My struggle I'm dealing with right now is I feel guilty for being happy and getting married. I will be wearing a necklace with some of his ashes so he is with me and in a sense marrying him also.
I've spoken with my fiance, Jared about this and he is on board and understanding. I'm so lucky to have someone supportive. I know it seems weird and no one would understand so I haven't told anyone else.
I also have this irrational fear that Jared will die before we can be married or shortly after. I think it's time to get back to therapy for a bit.
If you would like to talk more one on one I would love that. But only if you want and are ready.
I'm in Utah, where are you?
In my experience family can cause the worst pain. For some reason their comments cut to the bone. i can remember a thanksgiving get together with Melanie's family less than a month after she died. Her youngest brother made a joke about something she had said for years. I didn't think it was funny or appropriate and think about it every time I see him. I wanted to punch him in the mouth that day. I don't even like to be around my own family at times. the look in their eyes that says they still miss her. I am here if you want to talk.
Dear Susan ... My deepest condolences. I am sorry you have to join this grief session, but Legacy saved my life when my husband passed away from pancreatic cancer in 2011. No one judges another on this forum and we are all here to help. I hope you continue to come here. I am very happy you are going to grief counseling. I went also and felt the members there were the only ones that understood my pain.
I also said some words to my beloved husband out of frustration and he wasn't the type of man to complain to much. Of course, like you it left me with a lot of guilt, but then realized they have to reach out to us honestly and just sit down and discuss what is going on. It is not your fault! I do believe even if we don't realize we know that our loved one is not well, but human nature makes us want to believe everything is going to OK and this to shall pass. I know I was in denial and just kept going on in life with our regular routine, but eventually as my husband got worse I had to face reality.
Grief is a difficult journey to take and from my own experience over the years I learned to be more compassionate than ever and I also grew stronger from the experience. For those I love in my life be in family or friends I'm sure to tell them every so often how much I love them. I also learned as human beings we are not perfect and we don't always have control over what we would like to control. I am sure your beloved knew you loved him. I hope you trust me in saying that grief does dim to where we can have a life again, but we will never forget our loved one.
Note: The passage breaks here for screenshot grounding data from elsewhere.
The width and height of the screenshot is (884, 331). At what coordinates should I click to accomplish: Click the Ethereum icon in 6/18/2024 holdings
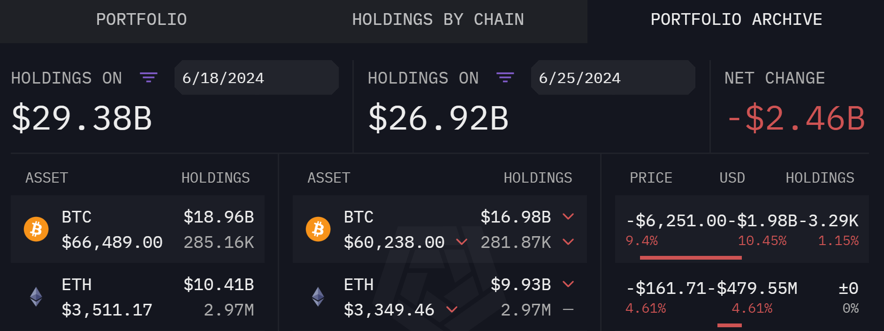[36, 297]
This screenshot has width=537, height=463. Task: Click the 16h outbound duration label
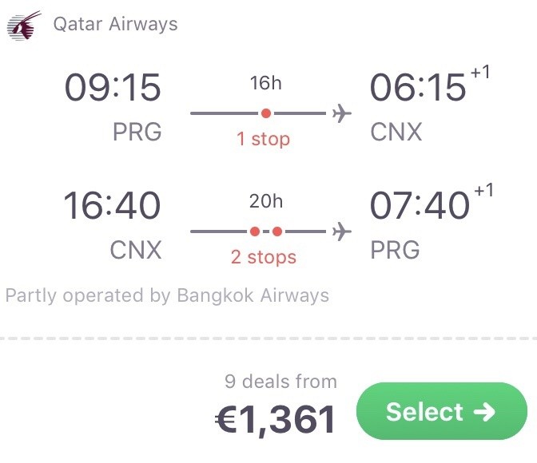[266, 83]
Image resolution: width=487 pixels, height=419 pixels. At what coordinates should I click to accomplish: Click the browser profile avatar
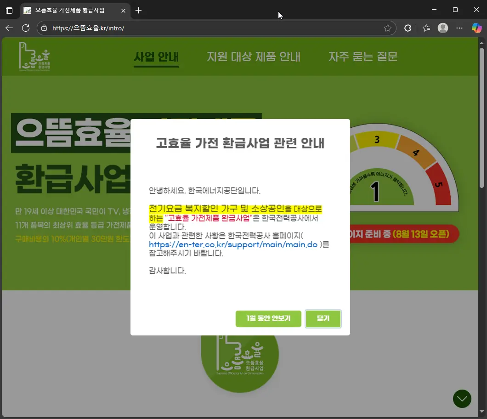click(442, 28)
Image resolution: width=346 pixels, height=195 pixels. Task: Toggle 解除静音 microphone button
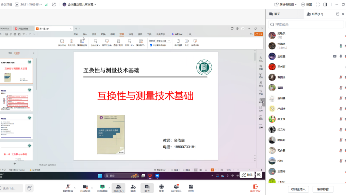68,187
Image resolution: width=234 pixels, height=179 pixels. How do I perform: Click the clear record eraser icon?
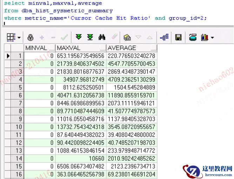point(114,37)
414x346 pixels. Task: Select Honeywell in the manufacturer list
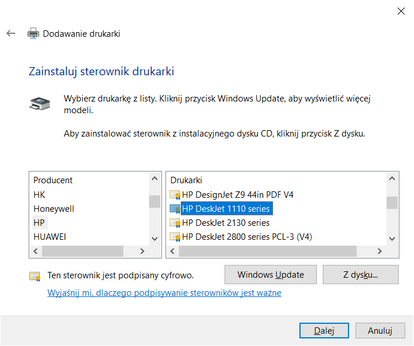coord(54,208)
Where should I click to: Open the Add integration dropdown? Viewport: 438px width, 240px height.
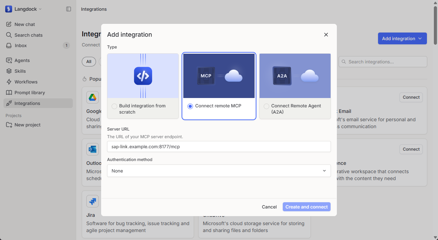click(x=402, y=38)
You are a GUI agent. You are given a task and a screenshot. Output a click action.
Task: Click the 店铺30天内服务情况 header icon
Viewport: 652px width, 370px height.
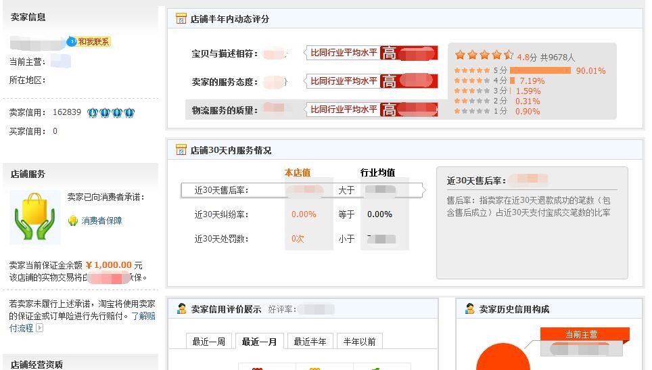pyautogui.click(x=181, y=150)
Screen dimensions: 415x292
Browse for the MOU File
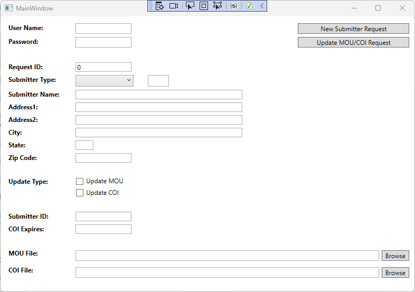point(395,256)
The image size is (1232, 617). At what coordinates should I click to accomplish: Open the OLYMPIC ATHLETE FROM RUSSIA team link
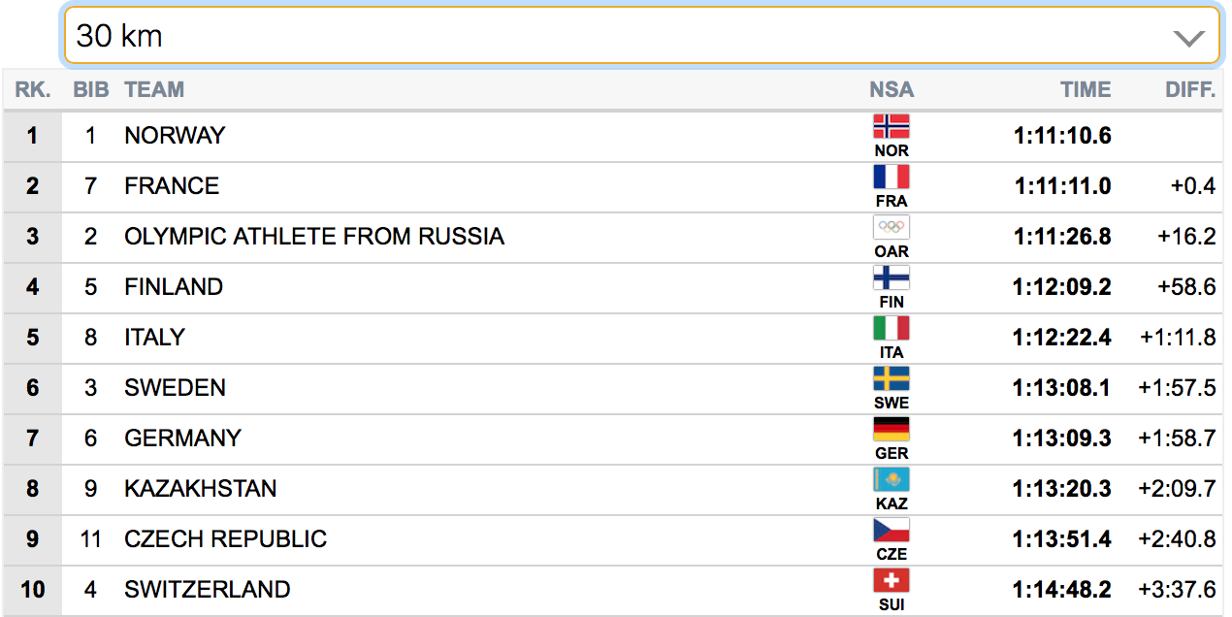click(314, 236)
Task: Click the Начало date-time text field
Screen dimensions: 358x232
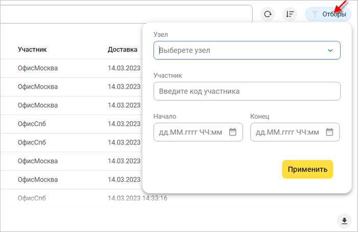Action: (x=190, y=132)
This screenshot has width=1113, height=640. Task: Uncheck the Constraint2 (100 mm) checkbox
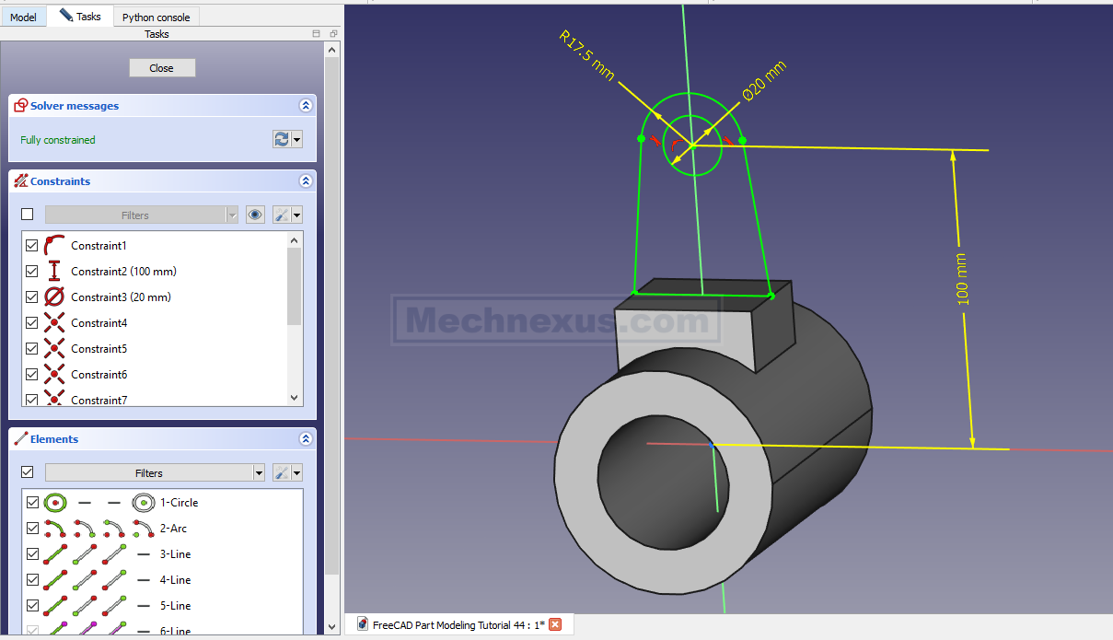(32, 271)
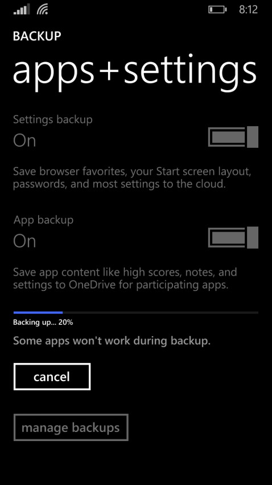Tap the App backup On status text

pyautogui.click(x=24, y=241)
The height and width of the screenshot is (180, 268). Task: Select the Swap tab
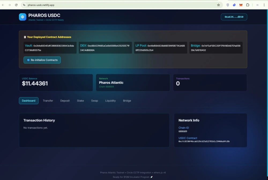[95, 101]
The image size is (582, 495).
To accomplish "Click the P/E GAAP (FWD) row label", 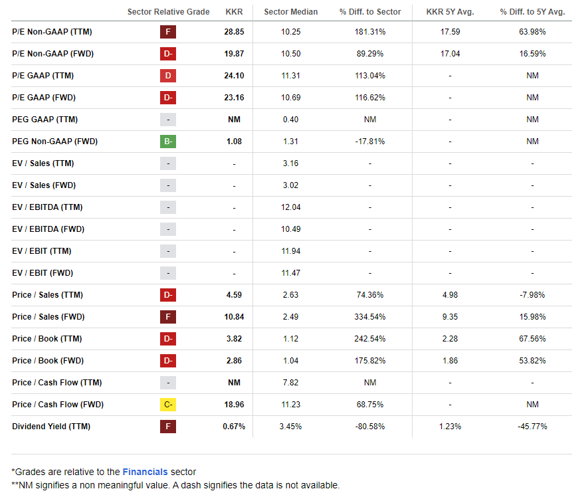I will pyautogui.click(x=44, y=98).
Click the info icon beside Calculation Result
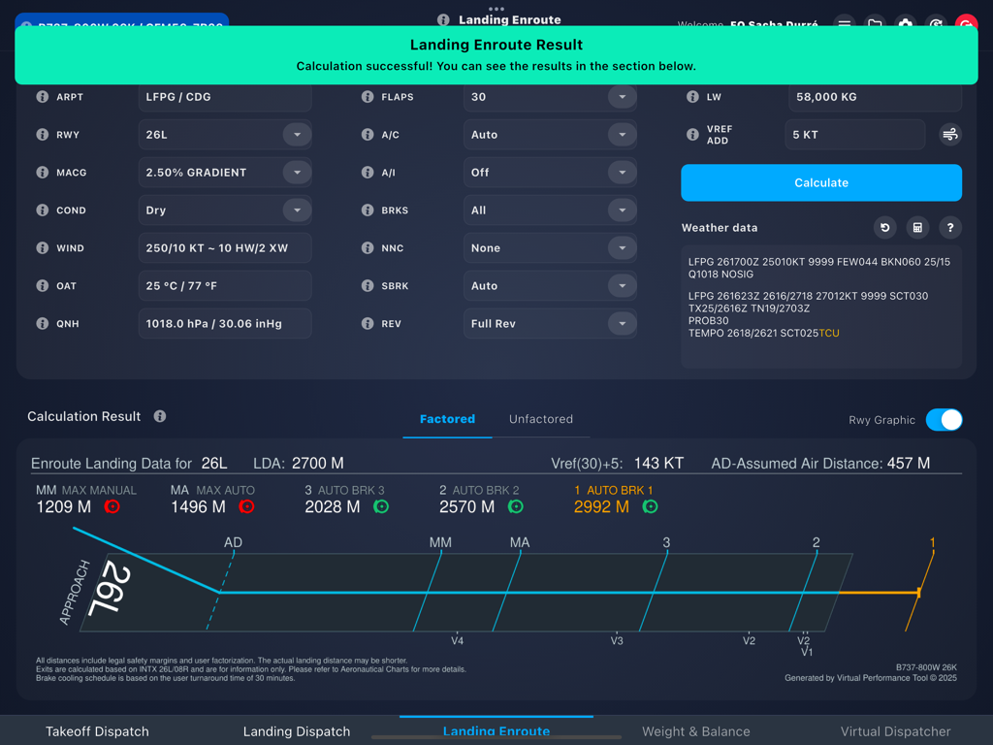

For now Susan just try to sleep as best you can and eat as well as you can, don't put to much pressure on yourself and know each day you get up if only to sit around is making you grow stronger each day. I hope you continue to come to Legacy so we can pick you up when you need to be. We are here for each other and when one falls we are surround by the angels on here. You are going to OK, you aren't going crazy and you will become stronger in time.
I also don't comment very much but I have to say that your story has touched me so very much. It reminds me of my situation. My fiance passed away just over 4 years ago and we had an argument, I had just told him that if he didn't get help with his alcoholism that I wouldn't marry him and he was very sick and passed in his sleep.
I still ask myself, why didn't I wake up, why didn't I know that he was sicker than he was. We were together for just shy of a year but he brought so much love and joy into my life. He taught me how a woman should be loved and treated.
He was only in my life for such a short time but the impact has been substantial!! I have cruel people that still ask me why I still grieve for him, why do I still have his picture up and think of him often and WHY do I still treat his children as my own.
I think these people don't know how one person can bring such love and joy into a person's life and then when so unexpectedly and so tragically ripped from you that it remains with you forever.
I am getting married to a wonderful man in April and I honestly believe that my Bobby put him in my path. He understands that I have so much love in my heart for both him and still for Bobby and that will never go away.
When I heard your story the pain came back again. The pain that you are feeling will ease with time. I hated when people would say that to me cause it doesn't make you feel better right now.
Your pain also lets you know how much you loved and cared for your sweetheart and I know without a doubt in my head that he knows how much you loved him!
I am sorry for your loss. You have found a good place here. I dont comment very often because my words seem to not make any sense when I try to write them. The people here are very supportive and helpful.